J’aperçus une très-belle plage en friche auprès du bois de la Tour-du-Lay. Alors je précipitai ma descente. Arrivé à vingt ou trente toises de terre, je jetai subitement deux à trois livres de lest qui me restaient et que j’avais gardées précieusement ; je restai un instant comme stationnaire et vins descendre moi-même sur la friche même que j’avais pour ainsi dire choisie.

J’étais à plus d’une lieue du point de départ. Les déviations fréquentes que j’essuyai, les retours sur moi-même, me font présumer que le trajet aérien a été de plus de trois lieues.
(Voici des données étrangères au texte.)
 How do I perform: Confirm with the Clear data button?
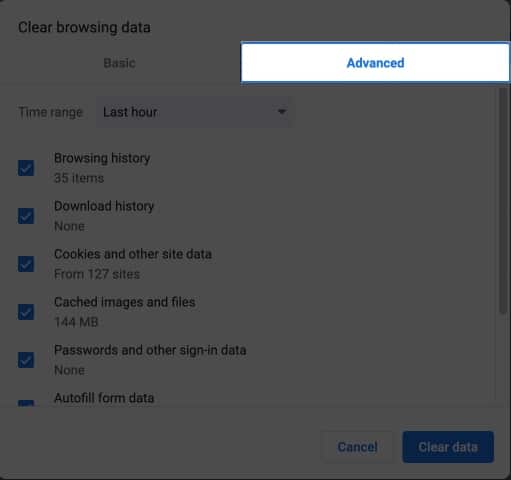point(448,447)
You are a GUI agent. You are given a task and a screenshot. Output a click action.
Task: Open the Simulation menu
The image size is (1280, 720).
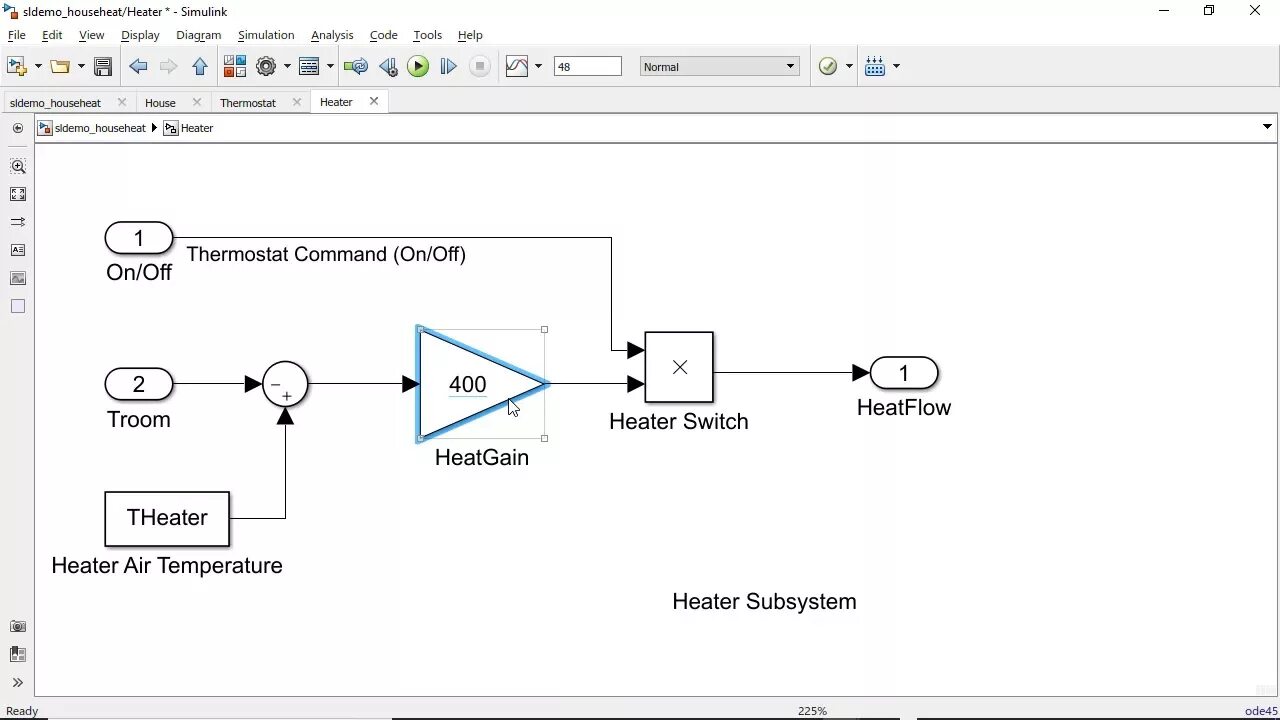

Il y avait trente-cinq minutes que j’étais parti ; et telle est la sûreté des combinaisons de notre machine aérostatique, que je pus consommer, et à volonté, cent trente livres de légèreté spécifique, dont la conservation également volontaire eût pu me maintenir en l’air au moins vingt-quatre heures de plus. »

Quand les détails de cette belle excursion aérienne furent connus dans Paris, ils y causèrent une sensation extraordinaire. Le lendemain, une foule considérable se rassemblait devant la demeure de Charles pour le féliciter. Il n’était pas encore de retour, et à son arrivée, il reçut du peuple une véritable ovation. Lorsqu’il se rendit au Palais-Royal, pour remercier le duc de Chartres, au sortir du palais, on le prit sur le perron et on le porta en triomphe jusqu’à sa voiture.

Les récompenses académiques ne manquèrent pas non plus aux courageux voyageurs. Dans sa séance du 9 décembre 1783, l’Académie des sciences de Paris, présidée par M. de Saron, décerna le titre d’associés surnuméraires à Charles et à Robert, ainsi qu’à Pilâtre de Rozier et au marquis d’Arlandes. Enfin, le roi accorda au premier une pension de deux mille livres. Il voulut même que l’Académie des sciences ajoutât le nom de Charles à celui de Montgolfier sur la médaille que l’on se proposait de consacrer à l’invention des aérostats.

Charles aurait dû avoir la modestie ou le bon goût de refuser cet honneur. Il avait, sans nul doute, perfectionné les aérostats et indiqué les moyens de rendre praticables les voyages aériens ; mais le mérite tout entier de l’invention réside dans le principe que les Montgolfier avaient pour la première fois mis en pratique : la gloire de la découverte devait leur revenir sans partage.